Talking about MUSICAL INSTRUMENTS the "launeddas" deserve a privileged place as they are the most typical sonorous instrument in Sardinia. The Egyptian "argul" is probable the only instrument similar to the "launeddas". Its predecessor, the "benas" is a flute made of fen cane with a "trumbitta" (small trumpet) that fits in a resonating pipe with three holes. Three fen canes constitute the "launeddas": the "tumbu", which is the longest and is tied to "sa mancosa manna" with a string, and the "mancosedda" or "destrina" on which the melody is played. It takes long years of study and application to master the difficult technique needed to play this instrument.
  Launeddas players
ImageLauneddas players
Luigi Lai from San Vito
ImageLuigi Lai from San Vito
  Its remote origins can be seen in the so called Ithyphallic small bronze which dates back to the eighth century BC. It was discovered in the countryside near Ittiri and depicts a launeddas player.
The tradition of this instrument, preserved by undisputed contemporary virtuosos such as Luigi Lai from San Vito and Aurelio Porcu from Villaputzu, is also secured by cultural societies and schools in Quartu and in the Sarrabus which are attended by young students.
In the last few years there has been a new interest in the "launeddas", which has led to them being used in non-traditional music such as jazz and rock.
In the past the "launeddas" were widely used to accompany the dances in the squares until they were replaced by the two rows melodeon (a kind of accordion) invented by the Viennese Damian in 1829. The melodeon was brought to Italy by Paolo Soprani in 1863 and soon became integrated into the island's musical tradition.
Nowadays Totore Chessa from Irgoli is one of the greatest performers on the island.
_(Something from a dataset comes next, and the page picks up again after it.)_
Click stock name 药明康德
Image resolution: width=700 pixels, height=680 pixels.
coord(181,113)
In this survey of Sardinian instruments we must mention the "serraggia" which is made from a cane pipe, a swollen and dried pig bladder and a stretched string which is rubbed with a lentisk bow; "su pipiolu" that is the sheperd's pipe made from fen cane; among the percussion instruments there are the drums "tumbarinu" from Aidomaggiore and Gavoi.
  Totore Chessa from Irgoli
ImageTotore Chessa from Irgoli

An exhaustive study of Sardinian instruments can be carried out in Tadasuni, a very small village in the area of Oristano, where don Giovanni Dore has founded an extraordinary and unique museum.
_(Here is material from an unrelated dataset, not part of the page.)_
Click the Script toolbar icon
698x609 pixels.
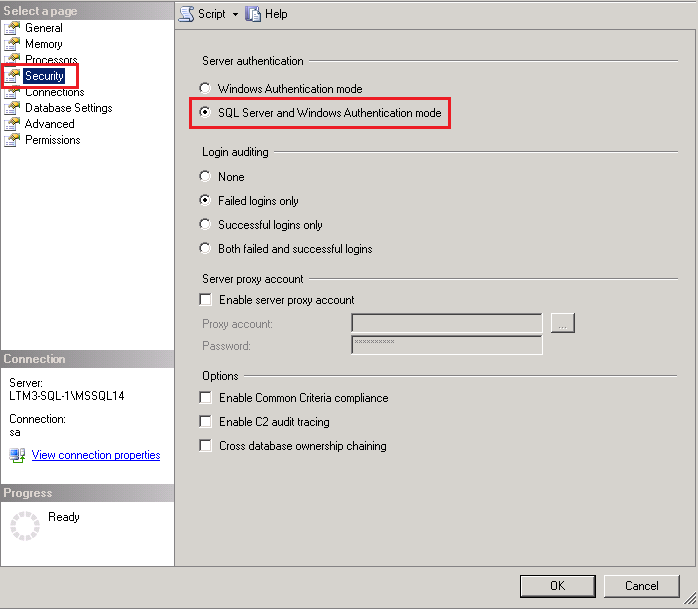point(187,14)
Some of these instruments (particularly the "launeddas") as well as many stylistic features of the Sardinian musical tradition are being used nowadays in new musical contexts. In the wake of the growing interest in ethnic music we have seen a growing respect for and a modern development of this heritage. This has led to and interesting mix of traditional and non-traditional styles and instruments.